Entries from a data source:

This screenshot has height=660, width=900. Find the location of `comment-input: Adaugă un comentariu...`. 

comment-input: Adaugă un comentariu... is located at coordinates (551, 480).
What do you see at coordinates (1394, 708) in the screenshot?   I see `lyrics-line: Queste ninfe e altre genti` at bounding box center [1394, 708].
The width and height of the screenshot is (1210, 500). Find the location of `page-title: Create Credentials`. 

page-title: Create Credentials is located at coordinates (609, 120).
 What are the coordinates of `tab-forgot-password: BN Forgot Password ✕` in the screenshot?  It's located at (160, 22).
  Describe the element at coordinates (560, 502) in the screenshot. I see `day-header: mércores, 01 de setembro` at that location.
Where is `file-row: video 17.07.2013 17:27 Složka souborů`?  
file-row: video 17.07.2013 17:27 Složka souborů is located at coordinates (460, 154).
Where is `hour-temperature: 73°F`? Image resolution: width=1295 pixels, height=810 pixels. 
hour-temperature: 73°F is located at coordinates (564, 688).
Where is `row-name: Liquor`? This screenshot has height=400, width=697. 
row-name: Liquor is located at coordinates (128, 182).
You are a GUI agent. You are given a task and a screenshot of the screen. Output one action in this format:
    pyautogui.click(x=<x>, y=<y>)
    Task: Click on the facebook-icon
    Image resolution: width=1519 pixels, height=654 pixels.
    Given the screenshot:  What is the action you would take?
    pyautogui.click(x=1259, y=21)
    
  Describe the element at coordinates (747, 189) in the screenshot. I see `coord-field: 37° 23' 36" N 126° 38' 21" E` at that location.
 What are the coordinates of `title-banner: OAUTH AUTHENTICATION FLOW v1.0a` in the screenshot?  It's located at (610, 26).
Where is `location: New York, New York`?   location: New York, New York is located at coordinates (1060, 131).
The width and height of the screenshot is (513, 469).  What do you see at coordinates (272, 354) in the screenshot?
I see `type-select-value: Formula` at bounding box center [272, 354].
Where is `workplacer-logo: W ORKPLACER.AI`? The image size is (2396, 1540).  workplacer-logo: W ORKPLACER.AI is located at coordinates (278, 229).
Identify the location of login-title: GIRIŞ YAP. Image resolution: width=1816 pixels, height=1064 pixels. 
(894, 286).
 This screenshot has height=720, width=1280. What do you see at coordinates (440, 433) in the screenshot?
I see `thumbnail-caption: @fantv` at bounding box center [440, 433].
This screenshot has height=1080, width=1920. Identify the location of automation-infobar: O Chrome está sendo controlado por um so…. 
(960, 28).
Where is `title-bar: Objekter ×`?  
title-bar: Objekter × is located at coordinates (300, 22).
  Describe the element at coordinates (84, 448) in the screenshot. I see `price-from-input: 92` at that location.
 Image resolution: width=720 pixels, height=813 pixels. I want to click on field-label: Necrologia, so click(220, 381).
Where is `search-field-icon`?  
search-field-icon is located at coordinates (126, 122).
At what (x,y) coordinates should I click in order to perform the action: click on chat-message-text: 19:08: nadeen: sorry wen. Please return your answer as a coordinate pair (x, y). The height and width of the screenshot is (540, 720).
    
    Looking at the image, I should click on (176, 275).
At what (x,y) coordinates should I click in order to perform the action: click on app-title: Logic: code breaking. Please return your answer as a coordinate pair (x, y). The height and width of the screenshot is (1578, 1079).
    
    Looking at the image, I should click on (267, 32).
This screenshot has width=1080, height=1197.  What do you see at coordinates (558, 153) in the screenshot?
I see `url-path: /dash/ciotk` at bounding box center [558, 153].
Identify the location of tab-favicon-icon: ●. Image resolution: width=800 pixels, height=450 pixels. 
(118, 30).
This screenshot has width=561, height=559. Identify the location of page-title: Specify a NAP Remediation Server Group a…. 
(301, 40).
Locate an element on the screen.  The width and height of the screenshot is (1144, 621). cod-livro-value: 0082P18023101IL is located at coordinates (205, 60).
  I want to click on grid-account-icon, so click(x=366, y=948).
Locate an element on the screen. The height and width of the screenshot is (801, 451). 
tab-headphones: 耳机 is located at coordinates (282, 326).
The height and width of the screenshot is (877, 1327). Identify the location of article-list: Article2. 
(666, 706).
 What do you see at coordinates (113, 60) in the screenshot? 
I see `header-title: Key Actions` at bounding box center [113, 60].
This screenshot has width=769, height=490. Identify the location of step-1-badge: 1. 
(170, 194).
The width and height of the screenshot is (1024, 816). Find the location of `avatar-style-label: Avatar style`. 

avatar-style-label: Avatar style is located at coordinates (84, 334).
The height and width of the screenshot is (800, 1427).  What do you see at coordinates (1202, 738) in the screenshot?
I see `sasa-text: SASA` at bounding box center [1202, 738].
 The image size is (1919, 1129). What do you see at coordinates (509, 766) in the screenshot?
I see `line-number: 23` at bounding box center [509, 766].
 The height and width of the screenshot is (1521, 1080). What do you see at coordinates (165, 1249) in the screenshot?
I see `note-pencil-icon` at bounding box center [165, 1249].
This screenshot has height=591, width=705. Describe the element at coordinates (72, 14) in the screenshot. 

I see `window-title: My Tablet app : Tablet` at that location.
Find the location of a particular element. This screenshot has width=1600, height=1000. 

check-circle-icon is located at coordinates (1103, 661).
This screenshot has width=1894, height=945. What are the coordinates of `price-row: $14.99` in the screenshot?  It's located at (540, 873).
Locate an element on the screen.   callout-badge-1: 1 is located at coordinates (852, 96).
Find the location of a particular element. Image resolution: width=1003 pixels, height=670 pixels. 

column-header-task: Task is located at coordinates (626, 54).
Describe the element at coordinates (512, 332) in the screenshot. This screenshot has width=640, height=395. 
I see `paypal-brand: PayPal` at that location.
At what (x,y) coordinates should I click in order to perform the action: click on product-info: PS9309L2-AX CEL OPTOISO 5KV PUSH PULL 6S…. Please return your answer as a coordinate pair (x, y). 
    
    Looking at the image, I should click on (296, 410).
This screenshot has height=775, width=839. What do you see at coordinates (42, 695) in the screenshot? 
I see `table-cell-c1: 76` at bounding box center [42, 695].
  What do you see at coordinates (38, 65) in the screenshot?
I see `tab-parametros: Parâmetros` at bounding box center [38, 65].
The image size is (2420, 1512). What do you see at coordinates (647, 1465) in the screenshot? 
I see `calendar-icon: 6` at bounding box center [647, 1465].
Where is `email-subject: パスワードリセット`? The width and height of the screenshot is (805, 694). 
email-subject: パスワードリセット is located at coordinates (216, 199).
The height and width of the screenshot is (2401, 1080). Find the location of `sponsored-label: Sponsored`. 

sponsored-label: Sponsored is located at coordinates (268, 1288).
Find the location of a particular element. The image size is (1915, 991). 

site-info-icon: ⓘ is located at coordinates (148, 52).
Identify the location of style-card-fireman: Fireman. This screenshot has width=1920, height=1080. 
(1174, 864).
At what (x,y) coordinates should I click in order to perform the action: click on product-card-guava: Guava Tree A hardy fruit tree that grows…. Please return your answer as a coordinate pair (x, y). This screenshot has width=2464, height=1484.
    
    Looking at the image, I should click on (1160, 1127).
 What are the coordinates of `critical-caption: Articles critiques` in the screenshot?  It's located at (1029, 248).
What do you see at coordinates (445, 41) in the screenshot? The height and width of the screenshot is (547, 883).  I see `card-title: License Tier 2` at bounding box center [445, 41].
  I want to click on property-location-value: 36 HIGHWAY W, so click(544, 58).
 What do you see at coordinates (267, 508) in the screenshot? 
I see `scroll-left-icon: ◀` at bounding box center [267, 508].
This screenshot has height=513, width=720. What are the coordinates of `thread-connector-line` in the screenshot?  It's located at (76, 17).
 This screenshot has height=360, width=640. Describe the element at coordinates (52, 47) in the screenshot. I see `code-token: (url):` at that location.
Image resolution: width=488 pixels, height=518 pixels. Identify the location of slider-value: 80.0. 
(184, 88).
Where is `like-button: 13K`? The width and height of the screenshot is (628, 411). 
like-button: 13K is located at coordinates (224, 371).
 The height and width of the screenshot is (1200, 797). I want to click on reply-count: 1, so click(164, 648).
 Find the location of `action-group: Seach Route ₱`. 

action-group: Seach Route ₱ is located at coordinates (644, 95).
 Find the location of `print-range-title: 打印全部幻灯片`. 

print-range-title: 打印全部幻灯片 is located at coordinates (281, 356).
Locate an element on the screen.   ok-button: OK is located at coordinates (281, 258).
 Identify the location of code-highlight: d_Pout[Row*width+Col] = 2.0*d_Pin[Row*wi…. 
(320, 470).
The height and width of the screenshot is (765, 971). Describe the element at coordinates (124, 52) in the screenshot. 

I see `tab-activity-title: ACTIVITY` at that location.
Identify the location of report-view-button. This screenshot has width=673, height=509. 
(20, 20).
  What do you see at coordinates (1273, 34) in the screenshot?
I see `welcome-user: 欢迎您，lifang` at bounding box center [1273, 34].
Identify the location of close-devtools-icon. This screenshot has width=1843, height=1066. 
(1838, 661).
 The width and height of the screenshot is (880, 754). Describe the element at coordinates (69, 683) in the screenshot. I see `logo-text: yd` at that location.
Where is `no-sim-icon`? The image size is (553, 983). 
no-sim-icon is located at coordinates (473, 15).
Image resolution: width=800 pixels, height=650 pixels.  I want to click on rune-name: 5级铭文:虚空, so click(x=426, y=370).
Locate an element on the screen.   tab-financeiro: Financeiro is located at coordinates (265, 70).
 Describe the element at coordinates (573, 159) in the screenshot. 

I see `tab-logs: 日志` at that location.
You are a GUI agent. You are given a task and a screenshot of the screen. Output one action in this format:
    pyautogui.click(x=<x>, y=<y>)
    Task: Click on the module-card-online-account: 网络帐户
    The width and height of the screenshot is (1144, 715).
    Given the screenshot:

**ASSIGNMENT**
Write out the lines word for word, starting with the line that contains "What do you see at coordinates (113, 60)" and going on through the line that contains "This screenshot has width=1894, height=945.".

**TASK OUTPUT**
 What do you see at coordinates (113, 60) in the screenshot? 
I see `header-title: Key Actions` at bounding box center [113, 60].
This screenshot has width=769, height=490. Identify the location of step-1-badge: 1. 
(170, 194).
The width and height of the screenshot is (1024, 816). Find the location of `avatar-style-label: Avatar style`. 

avatar-style-label: Avatar style is located at coordinates (84, 334).
The height and width of the screenshot is (800, 1427).  What do you see at coordinates (1202, 738) in the screenshot?
I see `sasa-text: SASA` at bounding box center [1202, 738].
 The image size is (1919, 1129). What do you see at coordinates (509, 766) in the screenshot?
I see `line-number: 23` at bounding box center [509, 766].
 The height and width of the screenshot is (1521, 1080). What do you see at coordinates (165, 1249) in the screenshot?
I see `note-pencil-icon` at bounding box center [165, 1249].
This screenshot has height=591, width=705. Describe the element at coordinates (72, 14) in the screenshot. 

I see `window-title: My Tablet app : Tablet` at that location.
Find the location of a particular element. This screenshot has width=1600, height=1000. 

check-circle-icon is located at coordinates (1103, 661).
This screenshot has width=1894, height=945. What are the coordinates of `price-row: $14.99` in the screenshot?  It's located at (540, 873).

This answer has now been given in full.